**WORK INSTRUCTION:** Only the lines from the one with "This screenshot has" through the last line of the material below belong in the answer, copied exactly and without pictures.

**DATA SHOWN:**

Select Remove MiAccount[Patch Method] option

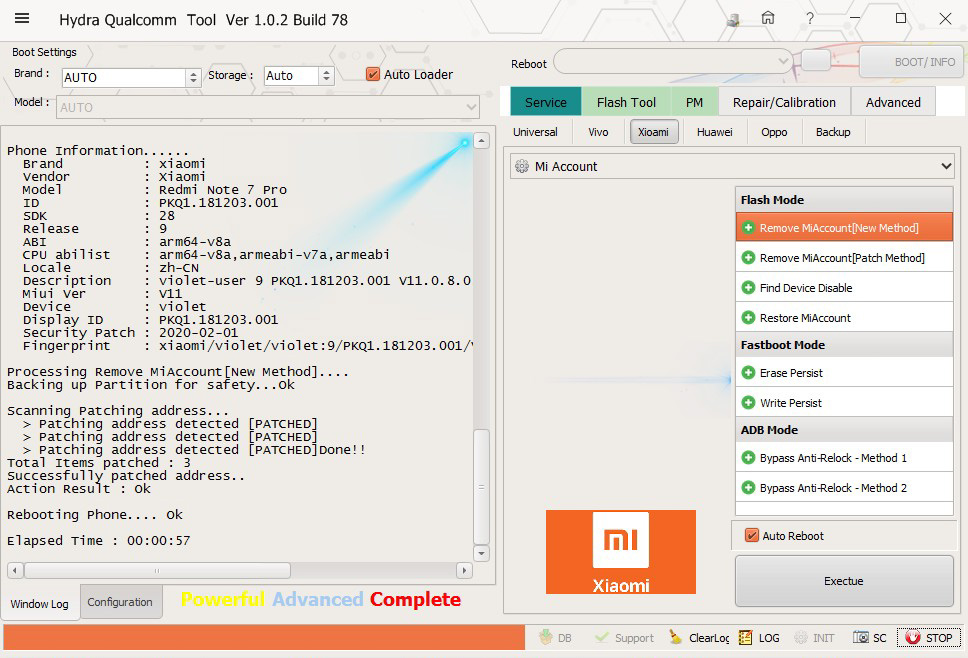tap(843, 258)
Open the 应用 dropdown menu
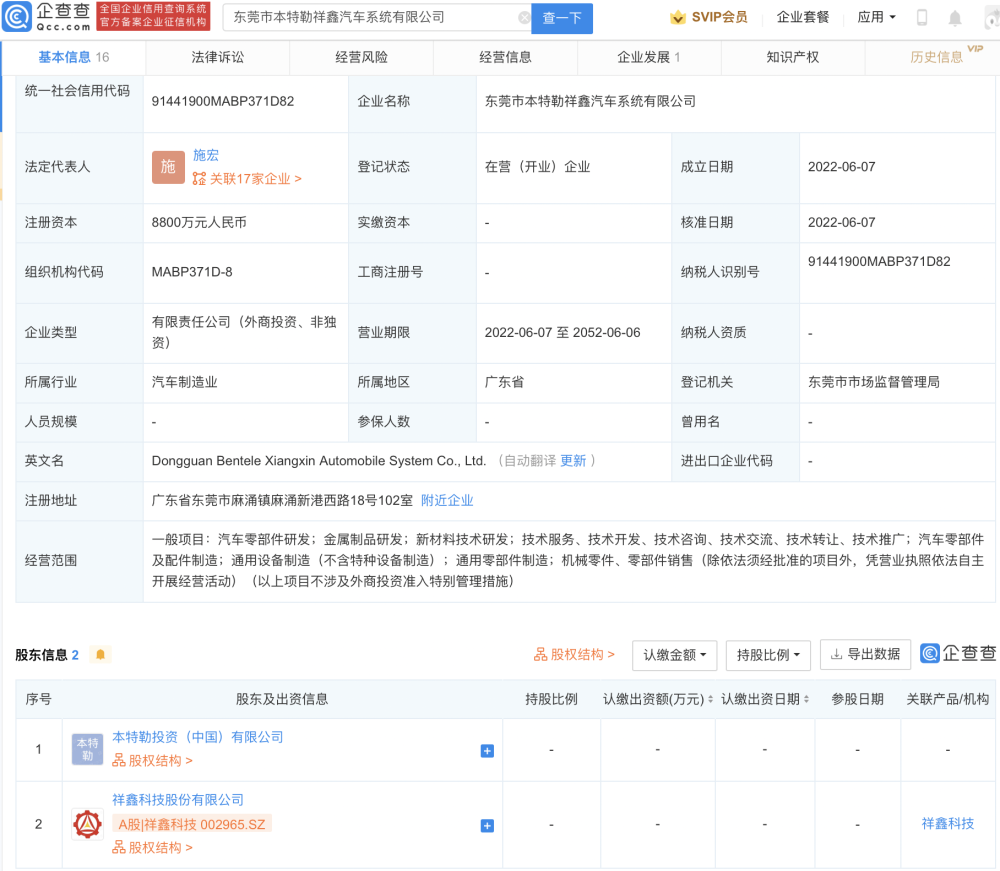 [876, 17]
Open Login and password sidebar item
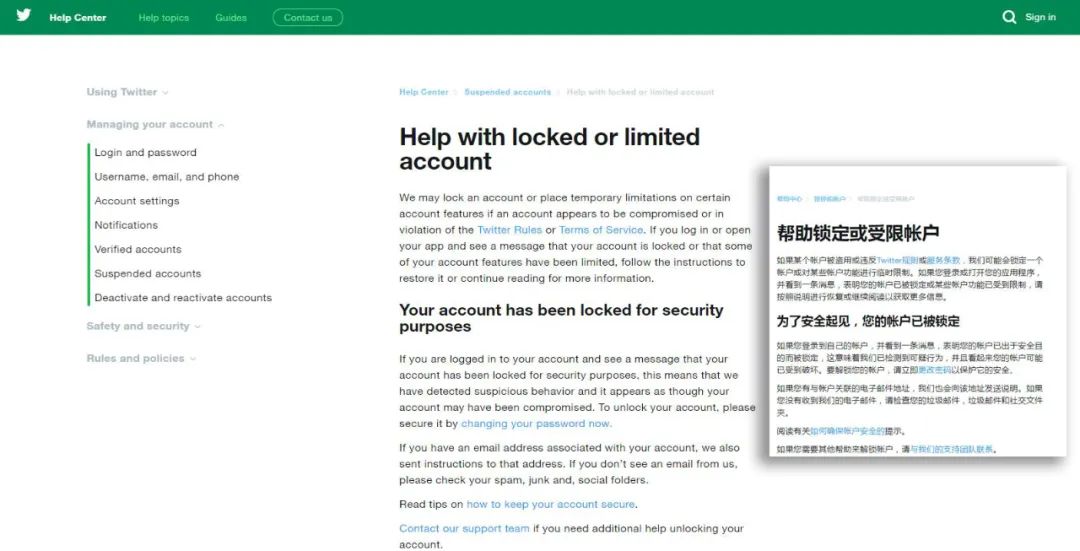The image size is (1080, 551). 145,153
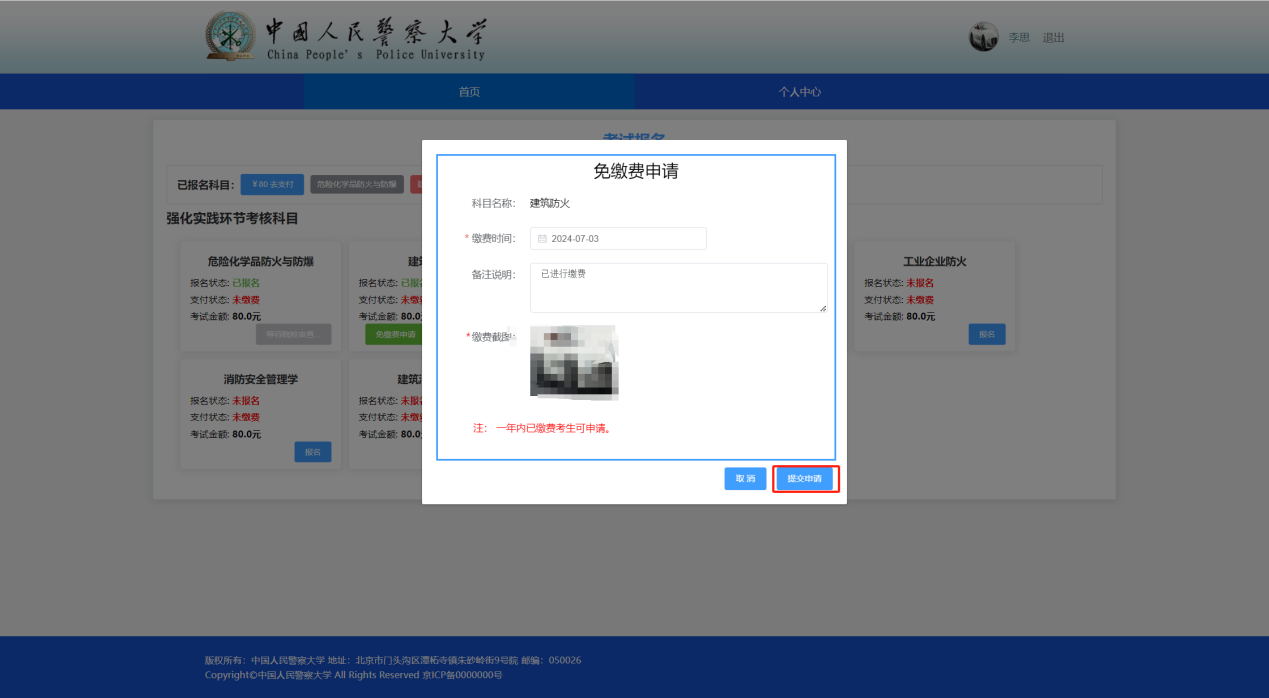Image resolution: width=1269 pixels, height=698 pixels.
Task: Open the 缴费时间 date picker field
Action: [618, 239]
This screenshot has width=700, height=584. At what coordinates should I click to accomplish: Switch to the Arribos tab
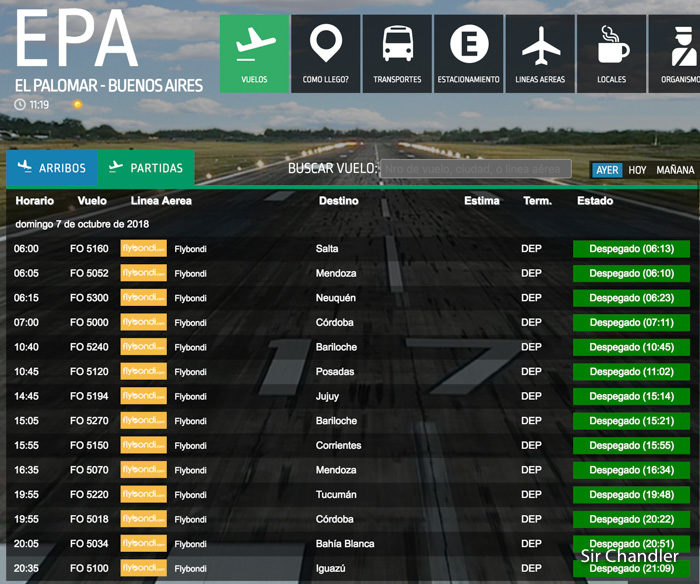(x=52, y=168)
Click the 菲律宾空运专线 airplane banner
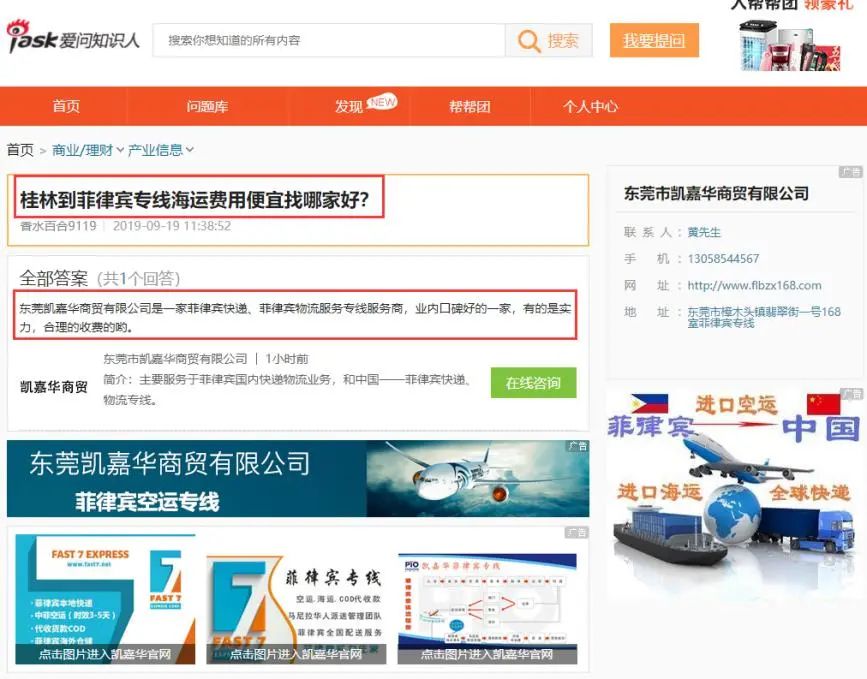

**ANSWER BOX:**
This screenshot has width=700, height=584. At what coordinates should I click to accomplish: Switch to the Arribos tab
(x=52, y=168)
Click the 菲律宾空运专线 airplane banner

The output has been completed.